Data under study
● ● ●

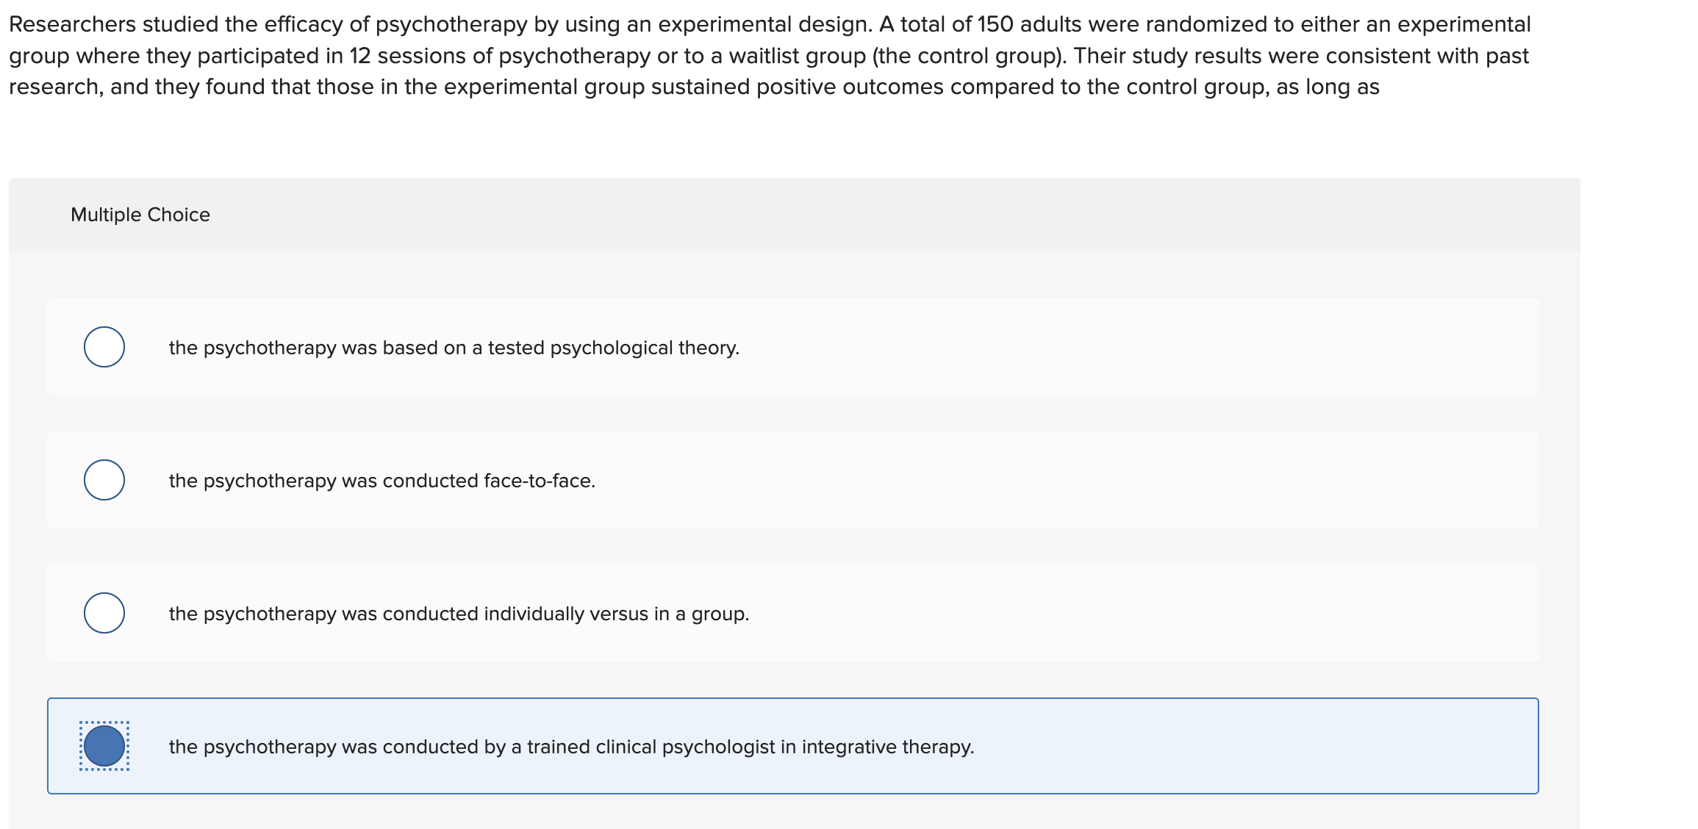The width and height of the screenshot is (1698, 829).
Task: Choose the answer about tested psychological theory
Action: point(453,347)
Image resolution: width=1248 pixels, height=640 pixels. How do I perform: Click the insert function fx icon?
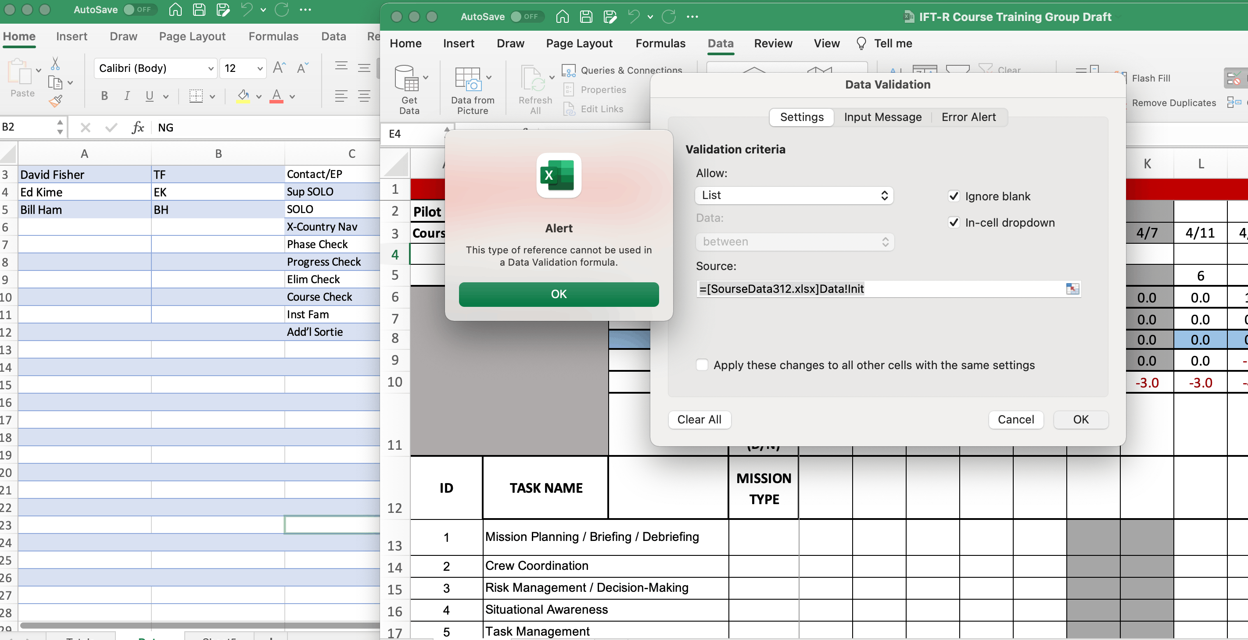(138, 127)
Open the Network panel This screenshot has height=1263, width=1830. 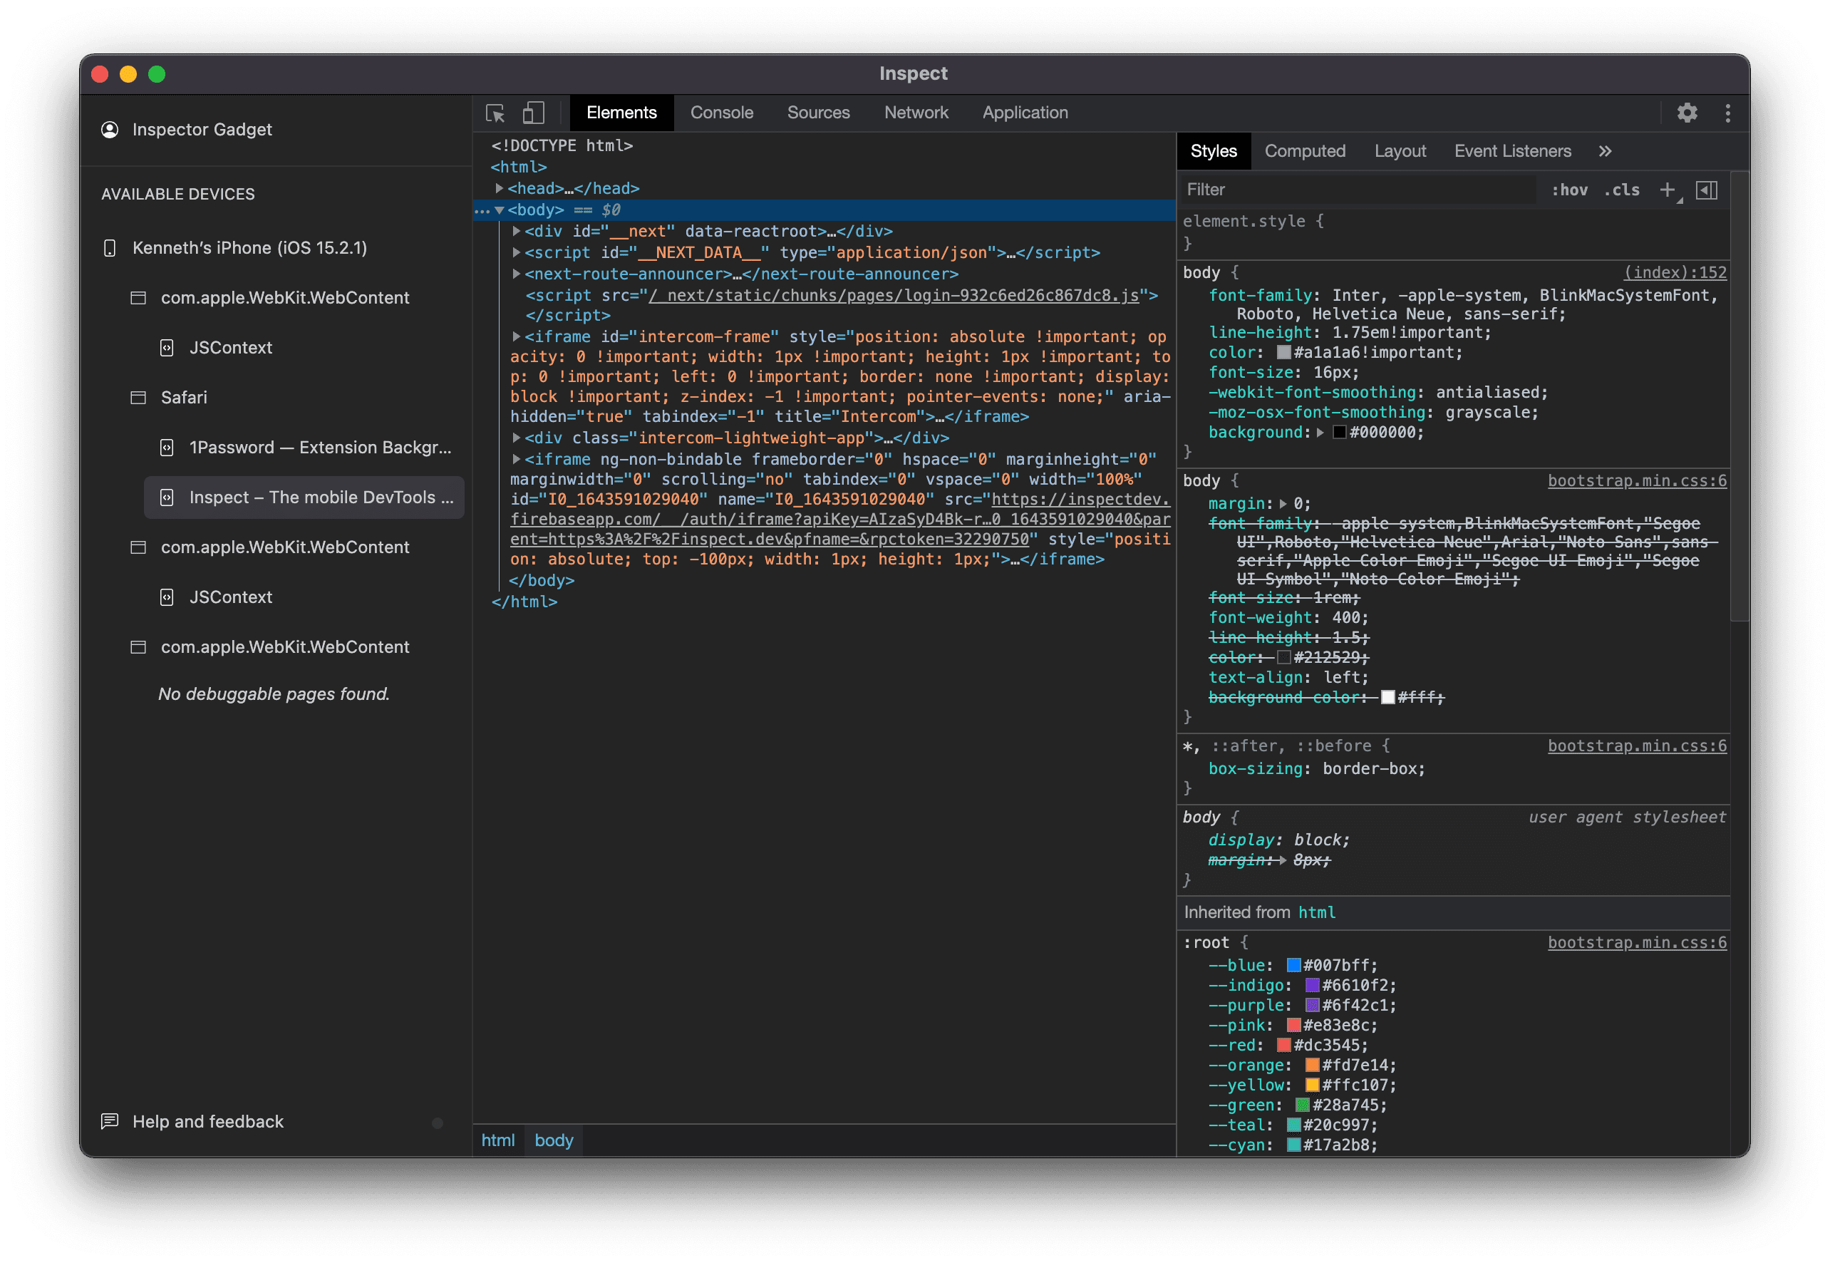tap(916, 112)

● ● ●

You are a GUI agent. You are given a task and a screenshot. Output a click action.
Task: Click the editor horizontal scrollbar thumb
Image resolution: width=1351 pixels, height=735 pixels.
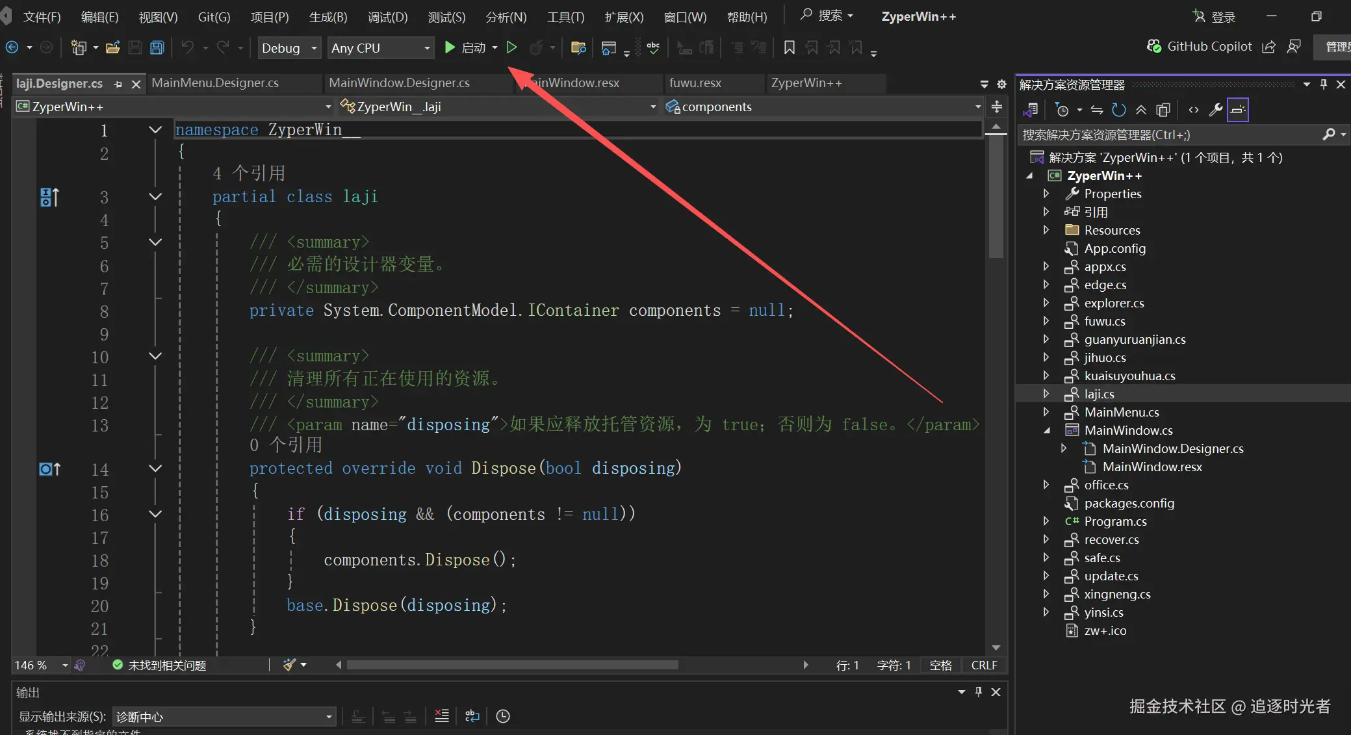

● ● ●

Task item
Would you copy out exactly the lines above that start at the one containing "Task: Click the" and end at the one containing "Image resolution: width=1351", inclusive?

Task output
Task: Click the editor horizontal scrollbar thumb
Image resolution: width=1351 pixels, height=735 pixels.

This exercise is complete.